News

Gauteng healthcare workers unite for Gaza amid worsening humanitarian crisis

Siyabonga Sithole|Published

Scores of healthcare workers from some of Gauteng's largest hospitals participated in lunchtime pickets on Thursday, standing in solidarity with the beleaguered people of Palestine.

Image: Itumeleng English / Independent Newspapers

Scores of healthcare workers across some of the biggest hospitals in Gauteng participated in lunchtime pickets as they stood in solidarity with the people of Palestine.

The pickets, part of the Healthcare Workers for Palestine, have indicated that the public health crisis in Gaza continues to worsen, with increasing attacks on hospitals and healthcare facilities.

According to media reports, Gaza’s already compromised healthcare system is in a state of collapse, with blood banks reported to be running dry while Israeli forces continue targeting clinics and facilities housing patients and displaced families.

Al Jazeera reports that healthcare officials in parts of Gaza have been besieged, resulting in a severe shortage of blood as many would-be donors are too malnourished to help due to an Israeli-induced hunger crisis that has so far claimed the lives of 193 Palestinians, including five in the past 48 hours.

Speaking outside the Chris Hani Baragwanath Academic Hospital, Muzzammil Tayob, a 5th-year medical student, said it is important for the world, including South Africans, to show their solidarity with the victims of genocide who are dying in their numbers in Gaza.

"We are here to show our solidarity with the people of Palestine. With the humanitarian crisis currently under way in Gaza, the situation is dire, with many describing it as being at a point of no return. What we are calling for is aid and entry of the healthcare team, the end of the blockade, and ultimately the dismantling of the Israeli apartheid regime in Palestine," he stated.

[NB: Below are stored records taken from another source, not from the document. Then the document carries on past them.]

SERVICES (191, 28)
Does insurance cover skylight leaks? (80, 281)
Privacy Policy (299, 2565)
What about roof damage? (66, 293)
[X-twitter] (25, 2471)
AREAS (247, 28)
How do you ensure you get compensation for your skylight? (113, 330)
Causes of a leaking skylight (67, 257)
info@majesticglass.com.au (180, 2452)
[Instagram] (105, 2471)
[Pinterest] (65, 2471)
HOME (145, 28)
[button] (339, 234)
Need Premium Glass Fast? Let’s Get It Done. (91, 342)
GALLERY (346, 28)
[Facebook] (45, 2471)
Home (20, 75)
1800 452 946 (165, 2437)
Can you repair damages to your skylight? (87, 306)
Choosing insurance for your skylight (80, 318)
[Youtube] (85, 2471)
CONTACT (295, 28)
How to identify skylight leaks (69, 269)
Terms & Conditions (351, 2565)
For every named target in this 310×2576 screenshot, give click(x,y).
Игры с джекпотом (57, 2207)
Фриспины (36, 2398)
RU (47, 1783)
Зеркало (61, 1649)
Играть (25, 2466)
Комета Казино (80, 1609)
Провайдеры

In Gauteng, these lunchtime pickets also took place outside other hospitals, including Rahima Moosa, Charlotte Maxeke Academic, as well as outside some of the hospitals in the Western Cape, as healthcare workers called for an end to the genocide and humanitarian crisis.

Recent reports indicate that more than three months of relentless shelling and fighting have pushed Gaza’s hospitals to the brink of collapse, creating a spiralling crisis of preventable deaths and permanent injury that is piling tragedy on top of the war’s skyrocketing death toll, currently over 24,000, according to the Gaza Health Ministry.

Nazreena Hassim, speaking on behalf of Healthcare Workers for Palestine in SA, said the country's healthcare professionals are deeply disturbed by the deliberate denial of food, water, and medical aid to a besieged population.

"We demand an end to this inhumane assault on life and dignity, and we urge the international community to act with urgency. We will not stay silent as our counterparts in Gaza face unspeakable conditions. Our oath to protect life knows no borders. We also remind fellow South Africans of the parallels we face.

"While Gaza starves from Israel's Weaponisation of Hunger, many South Africans go to sleep on an empty stomach, too. As healthcare workers, we cannot bear witness to Gaza without reflecting on the plight of South Africa's most vulnerable here at home," Hassim said.

Another healthcare worker, who did not want to be named, called on other healthcare workers and ordinary South Africans to join in raising the alarm over the humanitarian crisis in Palestine.

"We encourage other healthcare workers and our colleagues, including ordinary South Africans, to lend their voice in this fight against outright human oppression that is taking place in Gaza. It is disheartening to see children suffering under the cruelty of the Israeli regime," she stated.

According to the United Nations' World Food Program, a third of the population has been going days without food, while UN agencies and independent aid groups have accused Israel of not allowing enough aid into Gaza and warned of impending famine.